▶ _WORK INSTRUCTION_:
Would you copy out the following entries exactly, without any of the pictures?
=-=-=-=-=
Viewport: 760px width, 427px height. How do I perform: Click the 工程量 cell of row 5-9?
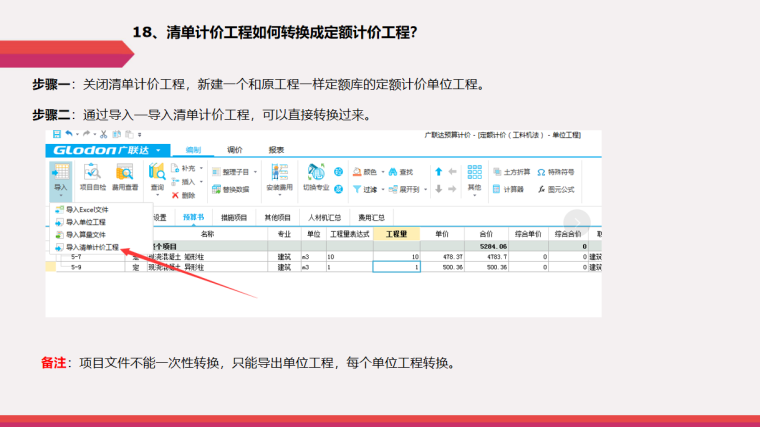[396, 268]
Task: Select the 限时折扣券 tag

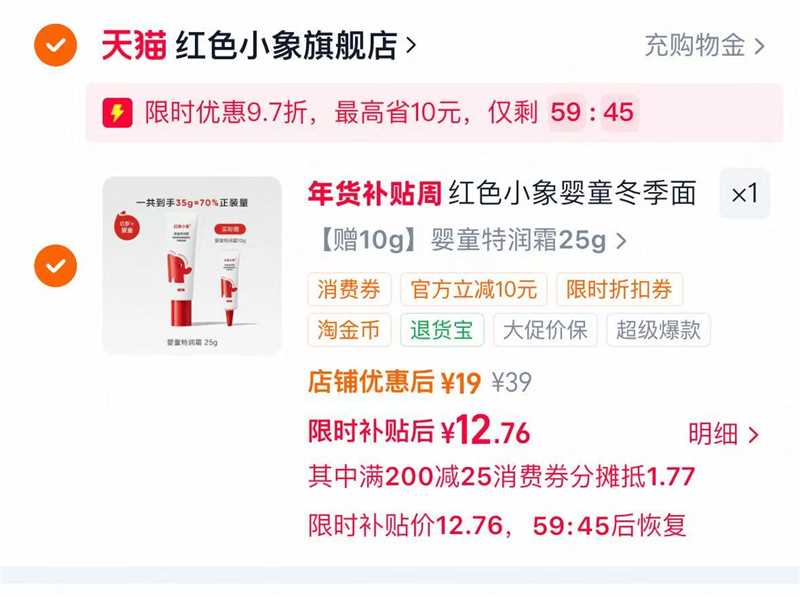Action: 619,289
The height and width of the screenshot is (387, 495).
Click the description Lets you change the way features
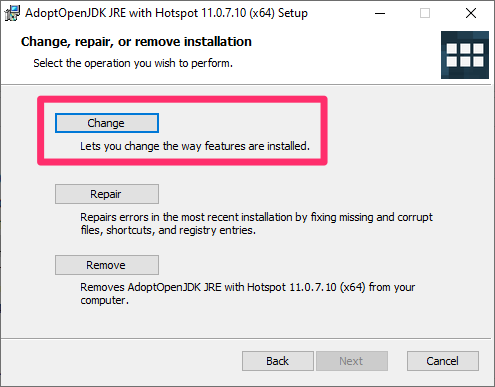tap(195, 146)
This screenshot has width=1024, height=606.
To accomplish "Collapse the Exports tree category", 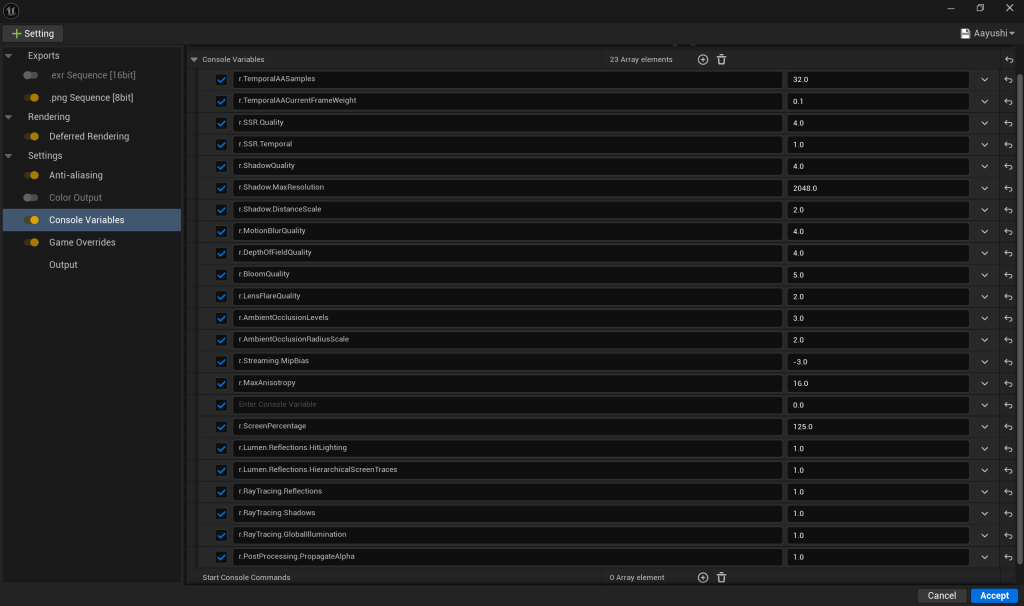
=-=-=-=-=
▶ _RESPONSE_:
Viewport: 760px width, 427px height. How do I perform: Click the 工程量 cell of row 5-9?
[396, 268]
Task: Select the 限时折扣券 tag

Action: 619,289
The height and width of the screenshot is (387, 495).
Click the description Lets you change the way features
tap(195, 146)
This screenshot has width=1024, height=606.
To accomplish "Collapse the Exports tree category", 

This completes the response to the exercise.